Task to carry out:
Your answer must be an exact transcription of the lines from the line with "Task: Expand the Explore" through the final line of the data.

Record excerpts:
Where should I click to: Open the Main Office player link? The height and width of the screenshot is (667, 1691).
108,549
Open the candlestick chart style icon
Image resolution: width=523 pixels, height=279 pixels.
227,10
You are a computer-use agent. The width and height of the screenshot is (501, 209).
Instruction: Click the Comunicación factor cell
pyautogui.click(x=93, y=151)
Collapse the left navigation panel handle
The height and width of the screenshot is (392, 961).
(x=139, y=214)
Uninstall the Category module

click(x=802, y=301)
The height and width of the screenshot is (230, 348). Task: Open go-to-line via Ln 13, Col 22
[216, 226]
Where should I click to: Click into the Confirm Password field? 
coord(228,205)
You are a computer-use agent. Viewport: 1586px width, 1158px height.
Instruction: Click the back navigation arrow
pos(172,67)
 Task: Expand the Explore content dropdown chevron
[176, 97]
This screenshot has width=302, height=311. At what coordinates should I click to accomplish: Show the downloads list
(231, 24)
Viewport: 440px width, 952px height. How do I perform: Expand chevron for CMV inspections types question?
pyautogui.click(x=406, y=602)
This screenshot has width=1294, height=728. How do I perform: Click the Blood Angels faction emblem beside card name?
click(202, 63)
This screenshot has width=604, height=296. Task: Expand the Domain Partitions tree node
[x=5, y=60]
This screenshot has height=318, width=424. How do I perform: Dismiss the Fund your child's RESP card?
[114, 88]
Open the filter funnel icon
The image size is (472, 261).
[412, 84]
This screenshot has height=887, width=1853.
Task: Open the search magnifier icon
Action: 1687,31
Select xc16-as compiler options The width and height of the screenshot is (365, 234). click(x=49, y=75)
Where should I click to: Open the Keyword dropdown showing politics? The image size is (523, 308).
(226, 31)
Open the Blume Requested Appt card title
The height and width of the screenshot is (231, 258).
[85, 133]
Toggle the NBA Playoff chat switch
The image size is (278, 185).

Solved exercise:
 Task: Expand the Explore content dropdown chevron
[176, 97]
This screenshot has width=302, height=311. At what coordinates should I click to accomplish: Show the downloads list
(231, 24)
Viewport: 440px width, 952px height. How do I perform: Expand chevron for CMV inspections types question?
pyautogui.click(x=406, y=602)
This screenshot has width=1294, height=728. How do I perform: Click the Blood Angels faction emblem beside card name?
click(202, 63)
This screenshot has width=604, height=296. Task: Expand the Domain Partitions tree node
[x=5, y=60]
This screenshot has height=318, width=424. How do I perform: Dismiss the Fund your child's RESP card?
[114, 88]
Open the filter funnel icon
The image size is (472, 261).
[412, 84]
This screenshot has height=887, width=1853.
Task: Open the search magnifier icon
Action: 1687,31
Select xc16-as compiler options The width and height of the screenshot is (365, 234). click(x=49, y=75)
Where should I click to: Open the Keyword dropdown showing politics? The image size is (523, 308).
(226, 31)
Open the Blume Requested Appt card title
The height and width of the screenshot is (231, 258).
[85, 133]
Toggle the NBA Playoff chat switch
The image size is (278, 185).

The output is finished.